For the natural language dataset, we use the Doc2vec model architecture with the Skip-Gram PV-DM algorithm with 40 epochs and a learning rate of 0.025. Doc2vec semantic vectors are 50-dimensional real-valued vectors. For the graph dataset, we use the Node2vec architecture with 40 epochs and a learning rate of 0.025. Node2vec semantic vectors are 124-dimensional real-valued vectors. The hyperparameters of the Node2vec favor homophily approach where the return parameter p is favored over the in–out parameter q. We set p = 0.6 and q = 0.1. The walk length parameter, the number of hops to other nodes from the start node, is set to 20, and the number of walks, the number of iterations of node hopping to perform, is also set to 20.

In the case of vector-space mapping, the mapper model is an MLP model with a single hidden layer with 1200 neurons and a dropout ratio of 0.2. We use the cosine embedding loss in training the MLP as the semantic similarity is based on cosine similarity. Adam optimizer with a learning rate of 0.00001 and 20 epochs of training with the batch size of 64 was applied.

It is worth emphasizing that these details are provided for completeness and these parameters are quite commonly used in the literature. The objective here is not to produce the best-performing semantic vector embedding models. Instead, we are primarily interested in evaluating the relative performance of the federated algorithms compared to the traditional centralized ones. Hence, all of the above parameters are kept the same for the centralized and federated cases.

5 Results: Joint Learning

5.1 Metrics

For objectively measuring how well the federated algorithms perform relative to the centralized case, the degree of overlap is computed as follows. For a given document d in the dataset, the centralized model is used to vectorize the document, and the set of top-k most similar documents from the dataset is found based on cosine similarity, called \(d_{c}^{k}\). Then, using the respective federated algorithm, the set of top-k most similar documents is found for the same document d, called \(d_{f}^{k}\). The degree of overlap sim _k then is the ratio of cardinality of the intersecting set and k, denoted as \(sim_{k} = \frac {|d_{c}^{k} \cap d_{f}^{k}|}{k}\). For multiple documents in the dataset, a simple mean of sim _k is computed over all documents. When sim _k = 1, the centralized and federated models produce identical results on semantic search.
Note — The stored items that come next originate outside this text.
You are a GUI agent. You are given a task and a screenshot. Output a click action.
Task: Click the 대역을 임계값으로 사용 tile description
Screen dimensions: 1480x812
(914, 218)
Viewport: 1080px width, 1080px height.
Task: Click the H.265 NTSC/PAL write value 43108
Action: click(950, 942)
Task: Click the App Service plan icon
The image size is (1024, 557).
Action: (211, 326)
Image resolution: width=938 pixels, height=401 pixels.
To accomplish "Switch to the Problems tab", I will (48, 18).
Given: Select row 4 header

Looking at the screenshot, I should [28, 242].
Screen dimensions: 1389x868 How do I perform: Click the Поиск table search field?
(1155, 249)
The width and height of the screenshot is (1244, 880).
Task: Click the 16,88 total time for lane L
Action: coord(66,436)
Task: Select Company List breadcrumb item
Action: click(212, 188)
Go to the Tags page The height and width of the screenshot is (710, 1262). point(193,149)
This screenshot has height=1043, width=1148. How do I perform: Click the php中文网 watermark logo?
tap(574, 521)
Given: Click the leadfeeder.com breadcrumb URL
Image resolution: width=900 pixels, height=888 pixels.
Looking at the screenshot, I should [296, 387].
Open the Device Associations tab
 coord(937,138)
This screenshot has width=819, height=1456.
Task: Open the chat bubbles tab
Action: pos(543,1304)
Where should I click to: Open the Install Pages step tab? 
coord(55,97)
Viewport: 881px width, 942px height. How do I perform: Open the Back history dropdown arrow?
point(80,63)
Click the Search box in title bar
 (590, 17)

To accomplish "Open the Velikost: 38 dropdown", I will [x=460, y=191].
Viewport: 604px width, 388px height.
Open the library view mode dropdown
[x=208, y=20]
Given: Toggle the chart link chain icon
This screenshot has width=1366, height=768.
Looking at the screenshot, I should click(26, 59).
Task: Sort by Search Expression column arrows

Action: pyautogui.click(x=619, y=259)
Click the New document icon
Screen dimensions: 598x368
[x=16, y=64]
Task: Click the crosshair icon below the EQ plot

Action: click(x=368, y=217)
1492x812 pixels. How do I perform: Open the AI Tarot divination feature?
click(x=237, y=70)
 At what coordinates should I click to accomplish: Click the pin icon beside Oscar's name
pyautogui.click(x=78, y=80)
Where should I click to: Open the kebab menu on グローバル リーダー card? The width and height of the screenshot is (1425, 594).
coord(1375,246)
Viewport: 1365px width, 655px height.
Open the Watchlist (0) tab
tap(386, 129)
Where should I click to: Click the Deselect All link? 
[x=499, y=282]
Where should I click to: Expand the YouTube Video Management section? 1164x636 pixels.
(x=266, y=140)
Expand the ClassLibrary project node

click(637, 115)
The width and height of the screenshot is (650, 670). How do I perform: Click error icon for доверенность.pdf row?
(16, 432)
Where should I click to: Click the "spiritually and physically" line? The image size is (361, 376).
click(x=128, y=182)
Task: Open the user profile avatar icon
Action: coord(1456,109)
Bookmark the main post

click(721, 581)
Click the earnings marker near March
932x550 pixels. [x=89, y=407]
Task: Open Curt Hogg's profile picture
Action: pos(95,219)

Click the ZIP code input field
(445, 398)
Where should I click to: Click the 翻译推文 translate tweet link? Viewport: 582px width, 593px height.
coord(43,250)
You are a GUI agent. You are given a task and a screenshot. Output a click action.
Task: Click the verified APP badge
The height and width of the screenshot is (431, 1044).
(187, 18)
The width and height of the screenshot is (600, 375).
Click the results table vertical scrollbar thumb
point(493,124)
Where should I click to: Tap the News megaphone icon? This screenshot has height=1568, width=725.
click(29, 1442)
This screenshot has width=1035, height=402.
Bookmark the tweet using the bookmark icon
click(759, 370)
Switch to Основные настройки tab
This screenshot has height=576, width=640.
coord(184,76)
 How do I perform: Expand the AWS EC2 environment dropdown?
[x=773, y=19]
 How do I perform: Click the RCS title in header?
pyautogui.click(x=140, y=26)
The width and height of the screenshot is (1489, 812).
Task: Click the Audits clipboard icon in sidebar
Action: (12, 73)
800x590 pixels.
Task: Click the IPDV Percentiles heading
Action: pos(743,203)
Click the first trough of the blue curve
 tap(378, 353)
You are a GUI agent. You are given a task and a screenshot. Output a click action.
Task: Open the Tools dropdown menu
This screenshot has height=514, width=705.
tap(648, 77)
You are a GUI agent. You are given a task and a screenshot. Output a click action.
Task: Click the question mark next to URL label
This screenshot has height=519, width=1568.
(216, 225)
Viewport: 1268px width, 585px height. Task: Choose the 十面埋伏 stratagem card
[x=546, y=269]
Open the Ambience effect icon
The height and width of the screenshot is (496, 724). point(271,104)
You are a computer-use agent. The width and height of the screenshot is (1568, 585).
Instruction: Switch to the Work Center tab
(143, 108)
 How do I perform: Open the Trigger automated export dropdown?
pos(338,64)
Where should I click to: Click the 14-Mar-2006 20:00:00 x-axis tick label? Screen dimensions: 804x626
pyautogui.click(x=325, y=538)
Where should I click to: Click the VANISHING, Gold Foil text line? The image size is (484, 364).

The idea behind the measure is simple: the higher the sim _k, the closer the federated case performance is to the centralized case. In evaluating the federated algorithms relative to the centralized case, we set k = 10.

5.1.1 Natural Language

Figure 3.5 shows the distribution of the number of overlaps between the centralized case and the joint-learning case (sim ₁₀ × 10) when the joint-learning algorithm is applied to the Slack dataset. As indicated by the sim _k of 0.609, for a majority of the users, the joint-learning model found about 6 of the same users found by the centralized model. It is important to note that an average degree of 6 out of 10 overlaps is an adequate result, because we found that when retrieving the top 10 results from cosine similarity, the bottom half results are usually inconsistent between experiments, even in the centralized case, due to the fact that the latter results are lower and closer in score, often only separated by trailing decimal digits. Thus, the fact that the federated model was able to overlap with more than half of the results produced from the centralized model demonstrates similar performance from the models.

Based on the above, we can conclude that there is not a significant loss in performance introduced by the joint-learning algorithm when compared to the centralized model, making the joint-learning algorithm a viable alternative to the centralized case.

5.1.2 Graph

Figure 3.6 shows the distribution of the number of overlaps between the centralized case and the joint-learning case (sim ₁₀ × 10) when the joint-learning algorithm is applied to the graph dataset with no retention of cross-site collaborators. As seen in the distribution as well as indicated by the sim _k of 0.138, for a majority of the users, the joint-learning model found almost no users returned by the centralized model. This is not an encouraging result by itself. However, since the cross-site edges are dropped from the graph corresponding to the joint-learning case, valuable information about those users’ collaboration behavior is lost compared to the centralized case having the entire graph. Although this explanation is intuitive to validate it, we need to examine the result when the cross-site collaborators are retained and discussed next.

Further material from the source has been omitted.